When Menna finds me some hours later I feel very cold and have a sickness deep in my stomach.

I face down the illness. I am determined that I will not lose a day with my family in this special place. It is just some food poisoning from the chicken kebabs I barbecued last night (they did taste mushy in the darkness) or perhaps a small stomach upset from swimming in the river, a germ from dirty hands. It will pass.

We go out walking in the late morning climbing up to the eastern peaks that face down onto the property. We have been told about a high viewpoint from which you can admire the topography of the São Mamede plateau. I lag behind on the ascent and sweat a lot. We make it up to a high point and see an undulating landscape of yellows, browns and deep greens. The trees bring life to this dusty world: sage colours of olives, walnuts and twisted corks up on the higher mountain faces, the deeper greens of oaks, limes, poplar, birch and hazel amassed around the hidden river below.
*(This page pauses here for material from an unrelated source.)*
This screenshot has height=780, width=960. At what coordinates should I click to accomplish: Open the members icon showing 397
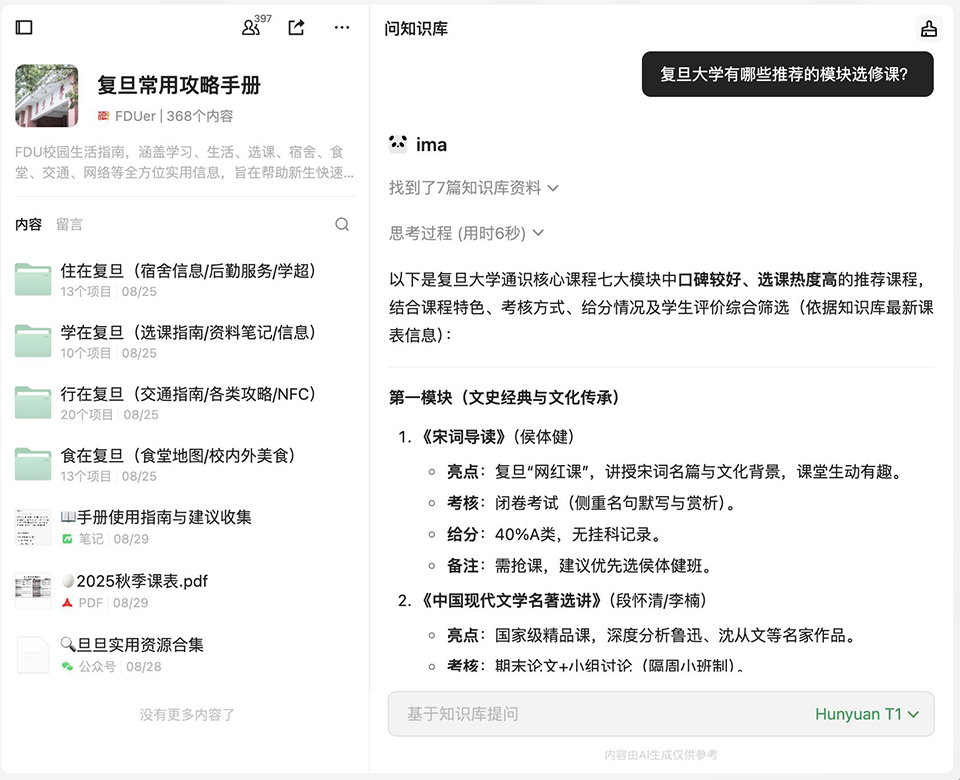pyautogui.click(x=251, y=28)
We try to make a homeward circuit and get totally lost up there in the hills in the midday heat. Our landmarks for safe return are strange rocks and twisted trees, a sunken path, a certain hilltop ringed with white stones. These milestones shift and change from different perspectives; similar features trick us and take us clambering up false paths. We end up following circular goat tracks that end in impenetrable thickets, always convinced we can hear the river close by and will somehow overcome the banks of thorn and brushwood to find it; that one true path home. We have no water and the whole thing is slightly nightmarish though I am determined not to indulge in further dream cycles of death and rebirth. One mustn’t panic in front of the kids.

We are on the mountain for a couple of hours until we find a path that leads to the river and finally we see the Roman bridge that means safety and I nearly cry.  We make it home, bruised and scratched. It is 3pm and kids are hungry for lunch while I collapse into the hammock and pass out for hours. The kids take secret pictures of me asleep. It is a horrible sight.   
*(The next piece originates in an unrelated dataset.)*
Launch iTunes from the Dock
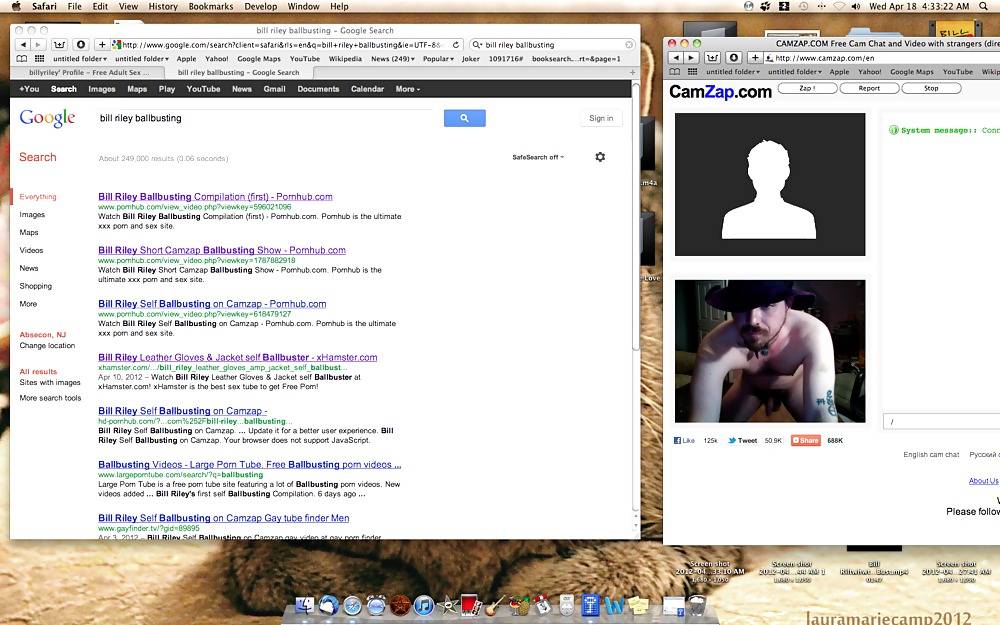This screenshot has height=625, width=1000. [x=424, y=605]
Two days later Menna looks at our water bottle as it is illuminated in a shaft of light. There, in the ‘Evian’ spring water we have been drinking all week, are tiny nematodes, long as a finger nail, furiously alive and hungry. They coil and twist like malevolent worms. I feel mixed emotions: a resurgent nausea, vindication at a bona fide parasite to blame, slightly bitter that I was the only one to fall sick. Am I now the weak member of the herd?

We don’t drink any more water from the spring and when we leave at the end of the week, Menna doses us all with her most potent antiparasitic medicine.